Extrait proposé →
Pour une historiographie féministe

Les femmes dont l’histoire est racontée ici constituent des cas représentatifs de milliers d’autres cas. Certains portraits concernent des figures exemplaires : par exemple Anna Göldin, coupable d’empoisonnement et d’infanticide, dernière femme exécutée pour sorcellerie en Europe, ou Madeleine Pelletier, première femme psychiatre de France. Mais aussi Assata Shakur, désormais inscrite sur la « liste des 25 terroristes les plus recherché·es par le FBI », ou Fabienne Kabou, dont le procès pour infanticide a donné lieu à un film en 2022. Marie Bartête, elle, fut parmi les 2000 femmes enfermées dans les colonies de Guyane française à la fin du XIXe siècle. Sans le travail d’historiens, les parcours de ces femmes seraient restés totalement invisibles.

Le livre a en effet été envisagé comme une « pierre de plus à la construction d’un édifice collectif, celui d’une (ré)écriture féministe de l’Histoire », dont le projet est de revisibiliser celles qui « nourrissent l’historiographie, par leur existence, parfois leurs combats, et qui n’incarnent pour autant pas la figure de l’homme cis, du dominant. Nous avons fouillé ce qu’il y a derrière les grands récits des vainqueurs, des coloniaux, des savants ».

Certaines femmes « volatilisées », qui « n’ont laissé aucune trace de leur passage », se trouvent ainsi sorties de l’oubli : comme Felipa de Sousa, condamnée pour homosexualité et bannie de Bahia par l’Inquisition, puis retrouvée grâce à l’étude des archives de l’Inquisition de Lisbonne ; ou Sayyida al-Hurra, qui fut gouverneuse de la ville marocaine de Tétouan et à la tête d’une flotte pirate au XIVe siècle, « une badass qui a marqué son temps mais dont on a presque tout oublié jusqu’à son nom ». Madeleine Pelletier, première femme interne des asiles, comédienne, journaliste contribuant à la déconstruction du genre, qui finit internée elle-même, tomba dans l’oubli jusque dans les années 1990.

Matériel →
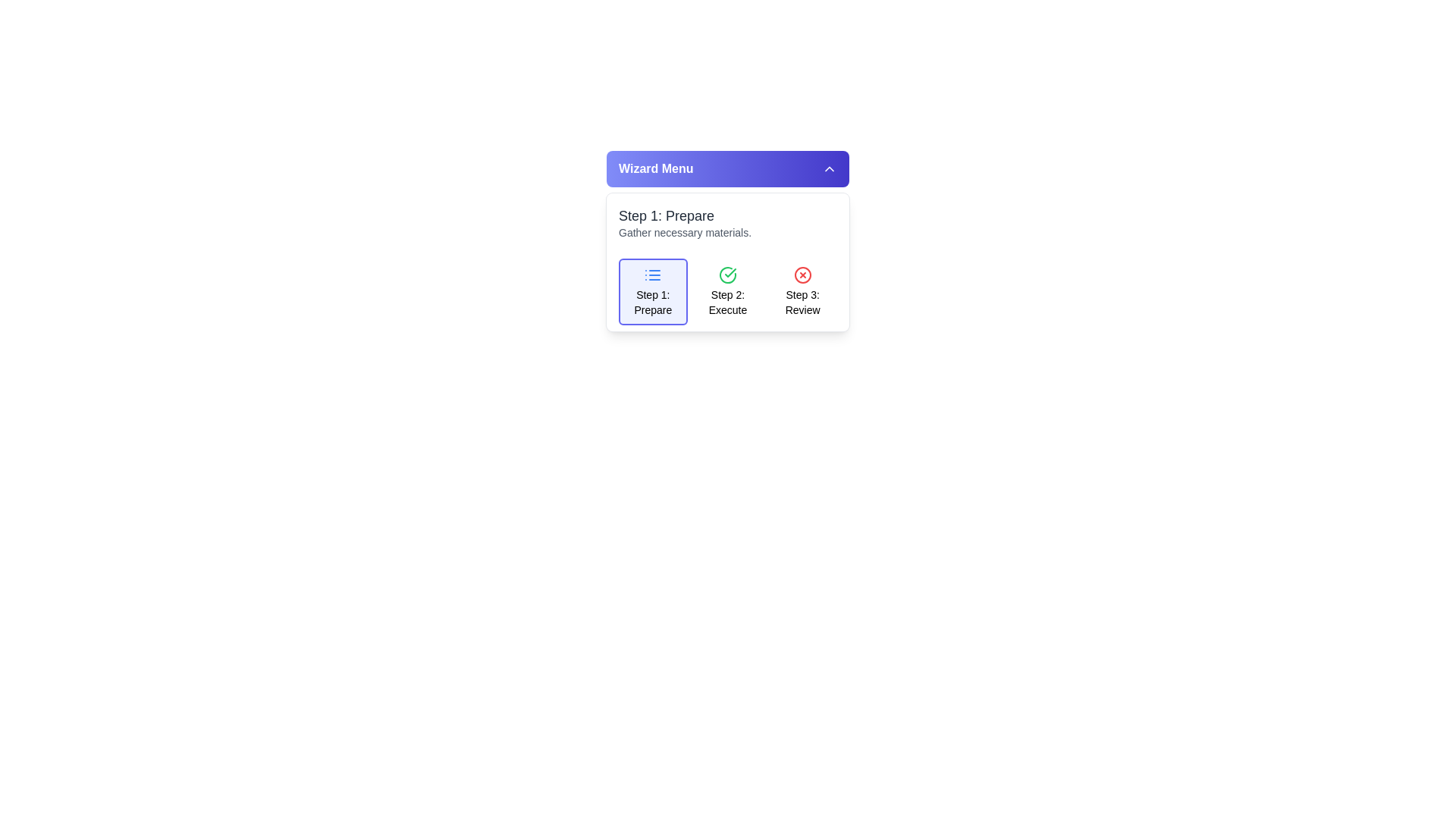 The height and width of the screenshot is (819, 1456). Describe the element at coordinates (656, 169) in the screenshot. I see `the 'Wizard Menu' label, which is a bold white text label against a gradient background, located towards the left side of the top section of the interface` at that location.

Travail à faire →
a. D'après l'extrait sur l'historiographie féministe, dans quel but le livre a-t-il été conçu ? Répondez en une à trois phrases.
b. Restituez sans aucune modification le passage de l'extrait sur l'historiographie féministe qui commence par « Les femmes dont » et se termine par « restés totalement invisibles. ».
c. Selon l'extrait sur l'historiographie féministe, de quelle ville Sayyida al-Hurra fut-elle gouverneuse ?

Corrigés complets →
a. Le livre a été conçu comme une « pierre de plus » à l'édifice collectif d'une (ré)écriture féministe de l'Histoire. Son projet est de rendre de nouveau visibles celles qui nourrissent l'historiographie sans incarner la figure de l'homme cis dominant, en fouillant derrière les grands récits des vainqueurs, des coloniaux et des savants.

b.
Les femmes dont l’histoire est racontée ici constituent des cas représentatifs de milliers d’autres cas. Certains portraits concernent des figures exemplaires : par exemple Anna Göldin, coupable d’empoisonnement et d’infanticide, dernière femme exécutée pour sorcellerie en Europe, ou Madeleine Pelletier, première femme psychiatre de France. Mais aussi Assata Shakur, désormais inscrite sur la « liste des 25 terroristes les plus recherché·es par le FBI », ou Fabienne Kabou, dont le procès pour infanticide a donné lieu à un film en 2022. Marie Bartête, elle, fut parmi les 2000 femmes enfermées dans les colonies de Guyane française à la fin du XIXe siècle. Sans le travail d’historiens, les parcours de ces femmes seraient restés totalement invisibles.

c. Elle fut gouverneuse de Tétouan, ville marocaine.